_Directions for this task_
An exact copy of every record is needed.

_Available data_

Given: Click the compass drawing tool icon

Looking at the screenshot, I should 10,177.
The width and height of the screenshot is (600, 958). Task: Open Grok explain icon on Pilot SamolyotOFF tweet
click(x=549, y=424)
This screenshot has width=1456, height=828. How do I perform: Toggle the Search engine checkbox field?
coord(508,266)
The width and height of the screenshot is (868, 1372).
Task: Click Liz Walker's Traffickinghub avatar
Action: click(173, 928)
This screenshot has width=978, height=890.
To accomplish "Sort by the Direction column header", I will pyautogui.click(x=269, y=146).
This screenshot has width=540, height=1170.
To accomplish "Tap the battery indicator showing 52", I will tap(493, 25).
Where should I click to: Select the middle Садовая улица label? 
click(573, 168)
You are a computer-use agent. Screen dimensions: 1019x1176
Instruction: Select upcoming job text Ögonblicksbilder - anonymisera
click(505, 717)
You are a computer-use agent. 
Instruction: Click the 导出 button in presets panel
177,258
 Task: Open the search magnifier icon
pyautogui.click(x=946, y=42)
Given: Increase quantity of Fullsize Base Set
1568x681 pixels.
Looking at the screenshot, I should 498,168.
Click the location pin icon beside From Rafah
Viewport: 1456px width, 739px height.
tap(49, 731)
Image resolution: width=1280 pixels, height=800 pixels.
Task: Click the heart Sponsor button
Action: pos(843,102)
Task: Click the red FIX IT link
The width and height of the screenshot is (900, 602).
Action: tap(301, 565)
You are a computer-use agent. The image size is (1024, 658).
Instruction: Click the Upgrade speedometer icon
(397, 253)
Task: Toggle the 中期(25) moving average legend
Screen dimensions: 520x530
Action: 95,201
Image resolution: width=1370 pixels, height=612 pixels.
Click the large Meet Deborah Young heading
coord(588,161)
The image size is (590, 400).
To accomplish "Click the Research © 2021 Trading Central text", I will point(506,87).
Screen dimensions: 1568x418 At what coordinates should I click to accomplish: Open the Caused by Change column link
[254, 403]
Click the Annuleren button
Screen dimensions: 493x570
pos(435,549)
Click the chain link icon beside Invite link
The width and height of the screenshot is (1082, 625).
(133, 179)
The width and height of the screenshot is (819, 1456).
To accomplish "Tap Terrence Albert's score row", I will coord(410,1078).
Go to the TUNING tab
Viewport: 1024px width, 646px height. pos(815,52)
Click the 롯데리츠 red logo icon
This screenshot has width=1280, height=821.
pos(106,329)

_Solved problem_
Given: Click the compass drawing tool icon

Looking at the screenshot, I should 10,177.
The width and height of the screenshot is (600, 958). Task: Open Grok explain icon on Pilot SamolyotOFF tweet
click(x=549, y=424)
This screenshot has width=1456, height=828. How do I perform: Toggle the Search engine checkbox field?
coord(508,266)
The width and height of the screenshot is (868, 1372).
Task: Click Liz Walker's Traffickinghub avatar
Action: click(173, 928)
This screenshot has width=978, height=890.
To accomplish "Sort by the Direction column header", I will pyautogui.click(x=269, y=146).
This screenshot has width=540, height=1170.
To accomplish "Tap the battery indicator showing 52", I will tap(493, 25).
Where should I click to: Select the middle Садовая улица label? 
click(573, 168)
You are a computer-use agent. Screen dimensions: 1019x1176
Instruction: Select upcoming job text Ögonblicksbilder - anonymisera
click(505, 717)
You are a computer-use agent. 
Instruction: Click the 导出 button in presets panel
177,258
 Task: Open the search magnifier icon
pyautogui.click(x=946, y=42)
Given: Increase quantity of Fullsize Base Set
1568x681 pixels.
Looking at the screenshot, I should 498,168.
Click the location pin icon beside From Rafah
Viewport: 1456px width, 739px height.
tap(49, 731)
Image resolution: width=1280 pixels, height=800 pixels.
Task: Click the heart Sponsor button
Action: pos(843,102)
Task: Click the red FIX IT link
The width and height of the screenshot is (900, 602).
Action: tap(301, 565)
You are a computer-use agent. The image size is (1024, 658).
Instruction: Click the Upgrade speedometer icon
(397, 253)
Task: Toggle the 中期(25) moving average legend
Screen dimensions: 520x530
Action: 95,201
Image resolution: width=1370 pixels, height=612 pixels.
Click the large Meet Deborah Young heading
coord(588,161)
The image size is (590, 400).
To accomplish "Click the Research © 2021 Trading Central text", I will point(506,87).
Screen dimensions: 1568x418 At what coordinates should I click to accomplish: Open the Caused by Change column link
[254, 403]
Click the Annuleren button
Screen dimensions: 493x570
pos(435,549)
Click the chain link icon beside Invite link
The width and height of the screenshot is (1082, 625).
(133, 179)
The width and height of the screenshot is (819, 1456).
To accomplish "Tap Terrence Albert's score row", I will coord(410,1078).
Go to the TUNING tab
Viewport: 1024px width, 646px height. pos(815,52)
Click the 롯데리츠 red logo icon
This screenshot has width=1280, height=821.
pos(106,329)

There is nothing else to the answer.